Text and element pointing listing
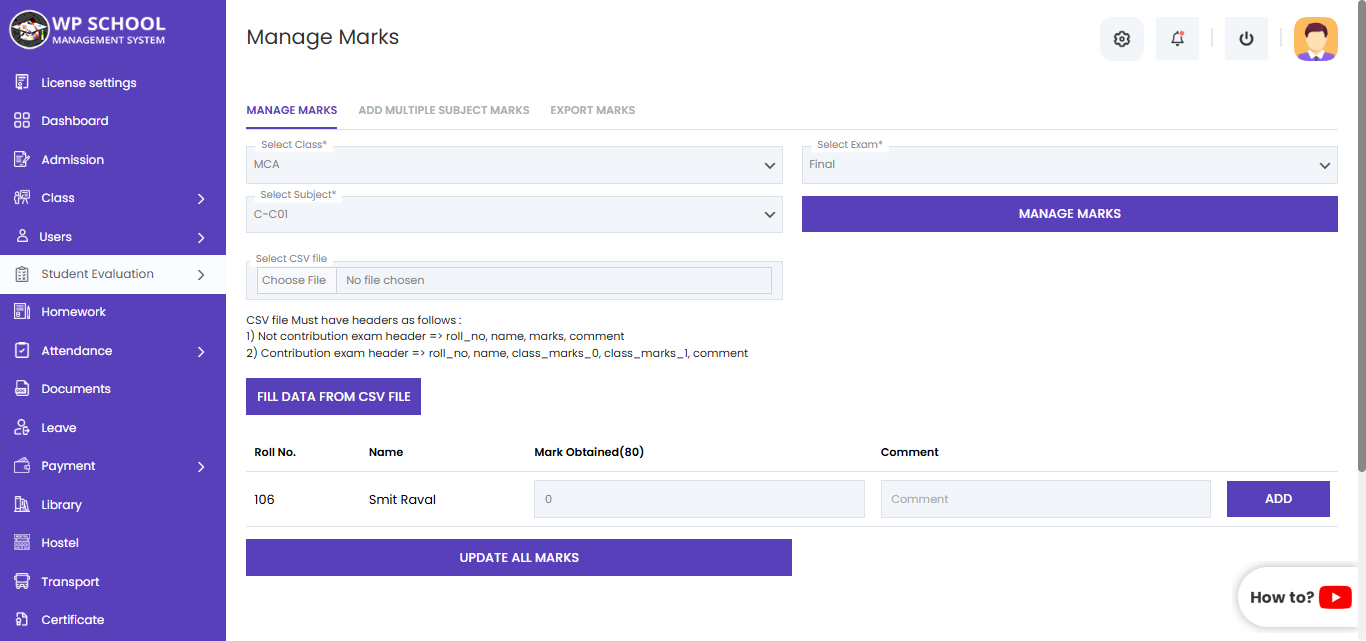The width and height of the screenshot is (1366, 641).
Task: Open the user profile avatar
Action: [1315, 39]
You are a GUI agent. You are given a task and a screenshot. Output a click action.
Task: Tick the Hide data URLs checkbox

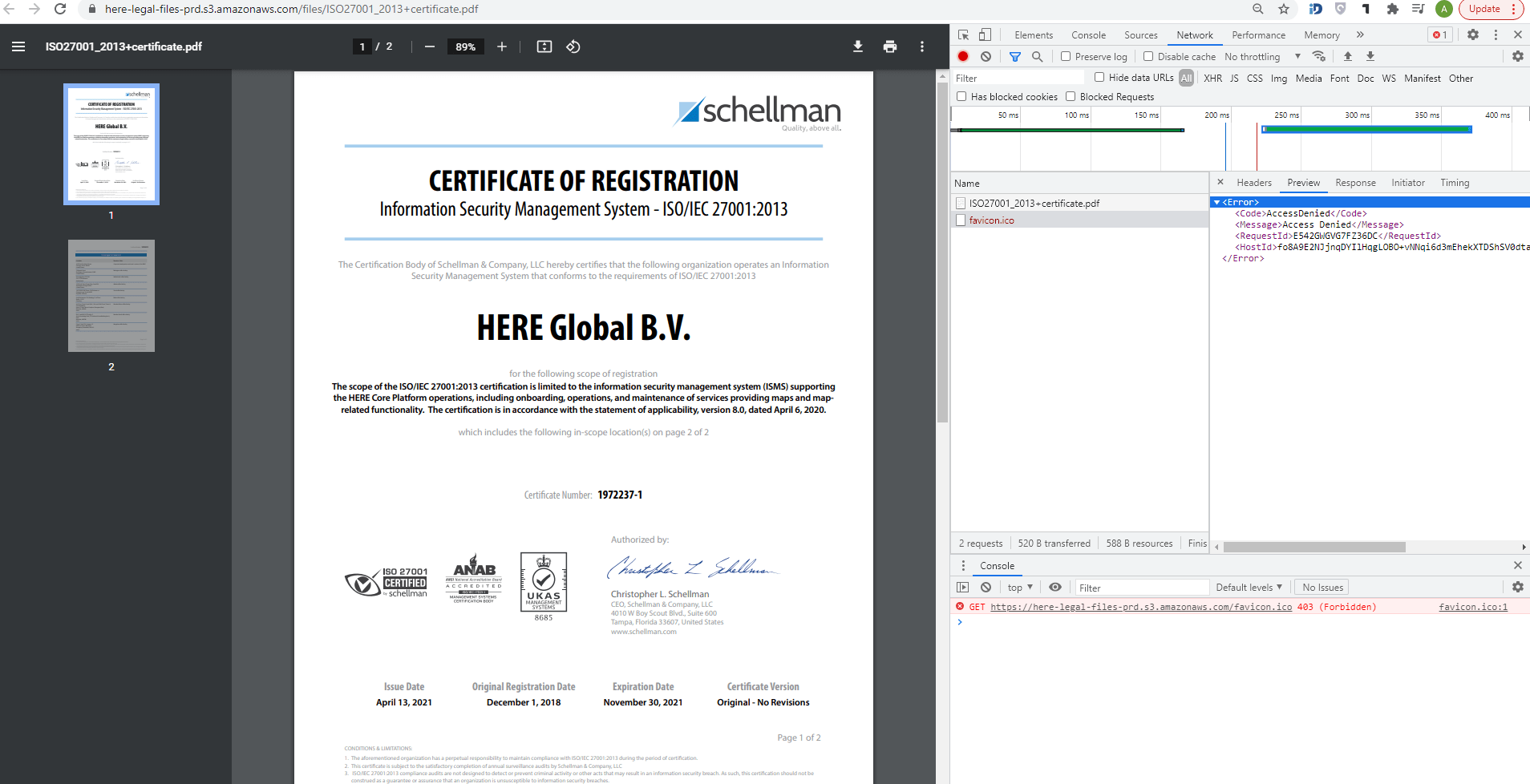[1099, 77]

### [Exercise objective]
Begin at the line containing "You are a GUI", stop at the end of the listing, and edit those lines so that "tap action" replaces "click action" while everything else stays the same. Leave the pictures out of your answer.

### [Response to the task]
You are a GUI agent. You are given a task and a screenshot. Output a tap action.
Task: Tick the Hide data URLs checkbox

[1099, 77]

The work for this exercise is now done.